Le plus français des
acteurs belges est pour le moment réapparu sur grand écran une
seule fois cette année 2023. Au fil du temps, Benoît Poelvoorde
s'est en partie affranchi du cynisme qu'il revêtait à travers
certains de ses personnages. Comme Ben, le héros tueur en série deC'est arrivé près de chez vous
dont il écrivit le scénario et qu'il réalisa aux côtés de Rémy
Belvaux et André Bonzel ou le personnage central de la série
télévisée Les carnets de Monsieur Manatane sur
CANAL+.
Si tout au long de sa carrière l'acteur belge a persévéré dans la
comédie, on a pu notamment constater son immense talent à travers
des rôles plus sombres, plus durs, plus dramatique et dans lesquels
il semble particulièrement à l'aise puisque c'est bien à travers
eux que Benoît Poelvoorde a pu démontrer ses capacités
d'adaptation. Son compatriote belge, le réalisateur Fabrice Du Welz,
semble d'ailleurs être devenu son pygmalion en lui offrant nombre
d'occasions de s'exprimer à l'écran bien que l'acteur n'ait plus
rien à prouver depuis bien longtemps. Normale
n'est pas l’œuvre de Fabrice Du Welz mais celle du français
Olivier Babinet, auteur notamment de l'étonnant Poissonsexe
en 2019, lequel renoue avec la particularité de son cinéma. Drôle,
émouvant et poétique tout en descendant tout de même d'une marche
côté folie tout en conservant malgré tout l'émotion, allant même
jusqu'à la démultiplier grâce à l'impeccable performance de
Benoît Poelvoorde et de la formidable Justine Lacroix dont la courte
carrière est inversement proportionnelle à l'étendue de ses
capacités d'interprète. Ancienne footballeuse dans l'équipe
féminine de Saint-Avold, une commune française située dans le
département de la Moselle en Lorraine, puis au FC Metz, la jeune
femme âgée de vingt ans cette année n'en est pas à son premier
rôle puisqu'elle débuta sa carrière au cinéma en 2018 dans le
rôle de Frida Messina dans C'est ça l'amour
de Claire Burger. Suivront un court-métrage, deux téléfilms et une
série télévisée avant qu'elle n'apparaisse donc dans le dernier
long-métrage d'Olivier Babine. La jeune femme y interprète le rôle
de Lucie, jeune étudiante dont la mère et décédée dans un grave
accident de moto tandis que son père souffre de sclérose en plaque
à un stade très avancé. L'un et l'autre vivent dans un appartement
de classe très moyenne...
Lucie
se concentre sur sa passion pour l'écriture et son attirance pour le
bel Étienne qu'interprète Joseph Rozé. Un étudiant lui aussi, qui
se maquille les yeux et porte des vêtements dont se moquent ses
camarades. D'abord jugé d'homosexuel, Lucie et lui vont se
rapprocher peu à peu l'un de l'autre tandis que la vie
''tranquille'' du père et de sa fille risque de rencontrer de
grandes difficultés à l'issue de leur rendez-vous à venir avec
l'assistant social, Dominique Toussaint (l'acteur Steve Tientcheu).

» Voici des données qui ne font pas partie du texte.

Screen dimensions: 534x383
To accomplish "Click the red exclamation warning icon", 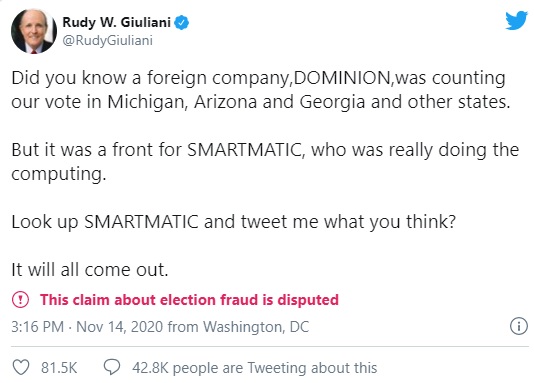I will pyautogui.click(x=20, y=300).
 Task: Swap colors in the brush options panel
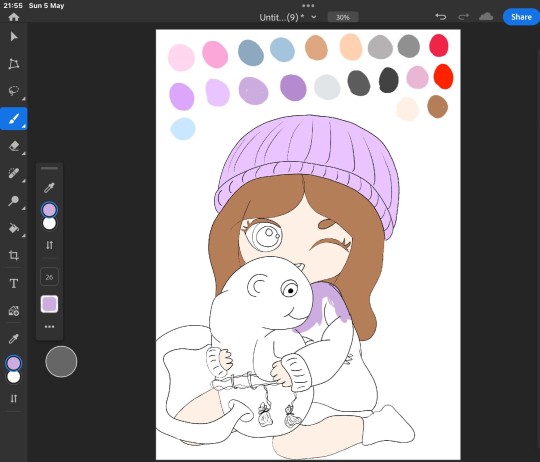tap(49, 245)
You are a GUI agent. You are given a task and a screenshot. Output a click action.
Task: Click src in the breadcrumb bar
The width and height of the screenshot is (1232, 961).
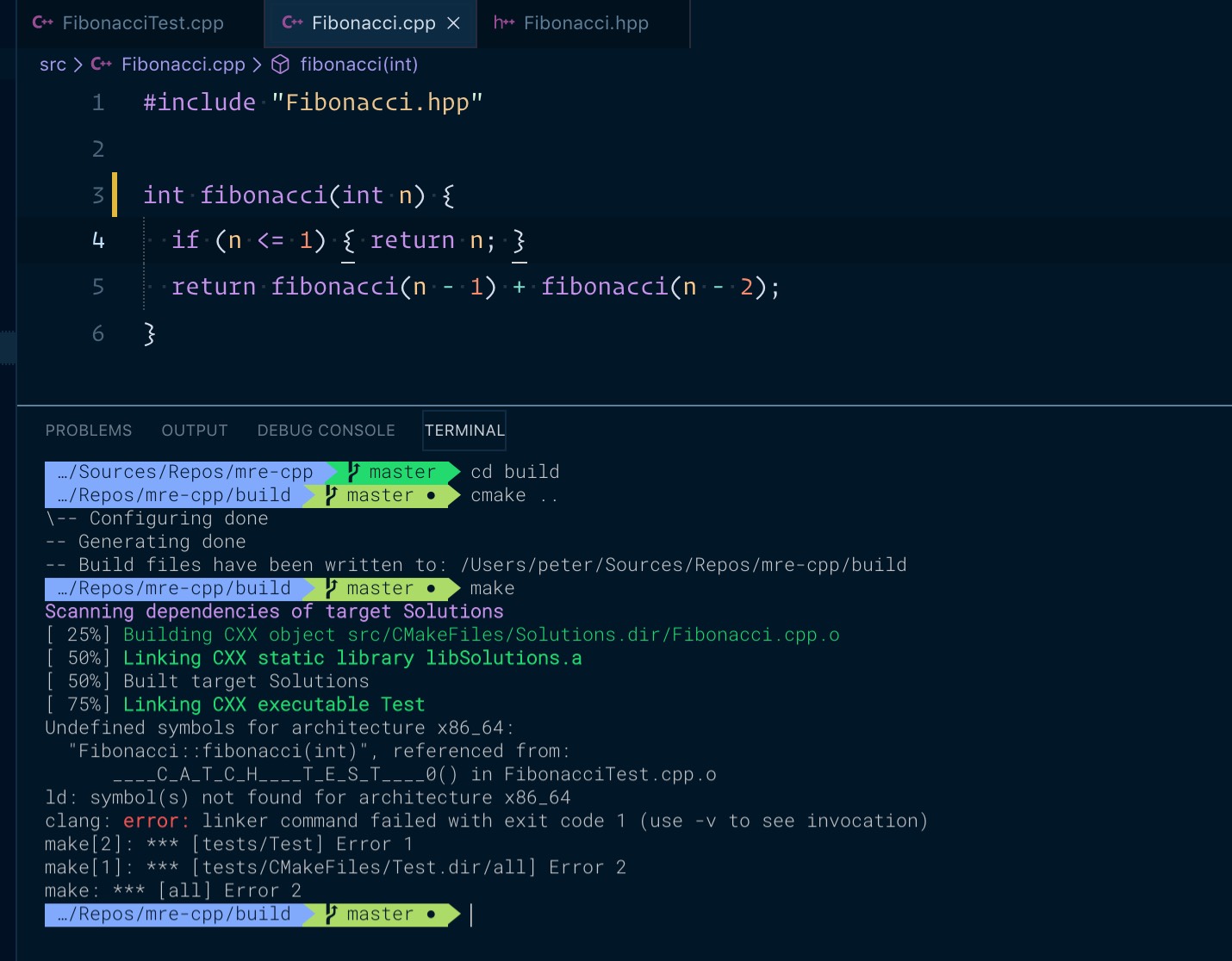[53, 65]
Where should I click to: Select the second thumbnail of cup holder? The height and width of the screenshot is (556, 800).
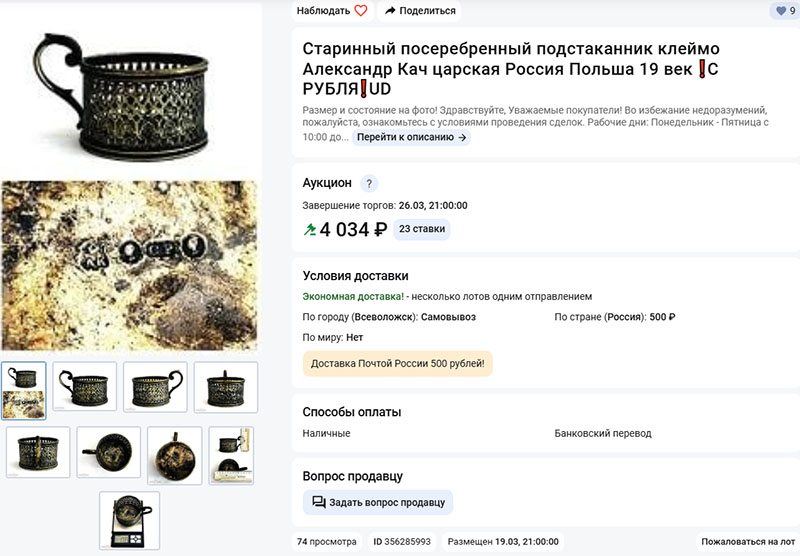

Entre des séquences situées dans l'enceinte de l'établissement
scolaire peuplé par des cassos de très, très haute volée, et
d'autre se déroulant au sein même du foyer que partagent le père
et sa fille, Normale est
un véritable bain de jouvence dans un cinéma français délétère
qui a urgemment besoin d'un nouveau souffle pour se reconstruire. On
parle évidemment ici de cinéma où l'humour a une place
prépondérante. Mais comme le démontre à son tour l’œuvre
d'Olivier Babinet,il semblerait que seul le mélange des genres
parvienne à redorer le blason de la comédie hexagonale. Si quelques
séquences amusent et nous arrachent des sourires polis, l'émotion
prévaut sur le reste. L'émulsion entre Benoît Poelvoorde et
Justine Lacroix fonctionne à plein régime et du haut de ses vingt
ans, la jeune actrice ne se laisse pas émouvoir par la présence de
ce vieux briscard d'acteur belge qui au fil des décennies a pris de
la bouteille pour devenir l'un des interprètes les plus essentiels
du cinéma français. Le postulat de base de Normale
pourrait paraître des plus convenu. Mais plutôt que de traiter son
sujet sous une forme strictement scolaire, le réalisateur français
originaire de Strasbourg dissémine ça et là quelques très bonnes
idées qui poétisent l'ensemble et lui donnent un cachet tout
particulier. Sur la base d'une pièce écrite par le dramaturge et
metteur en scène écossais David Craig intitulée
Le Monstre du couloir
(Monster in the
Hall),
Olivier Babinet et ses scénaristes Juliette Sales et Fabien Suarez
nous offrent un joli moment de fraîcheur, poétique, drôle et
émouvant. À voir...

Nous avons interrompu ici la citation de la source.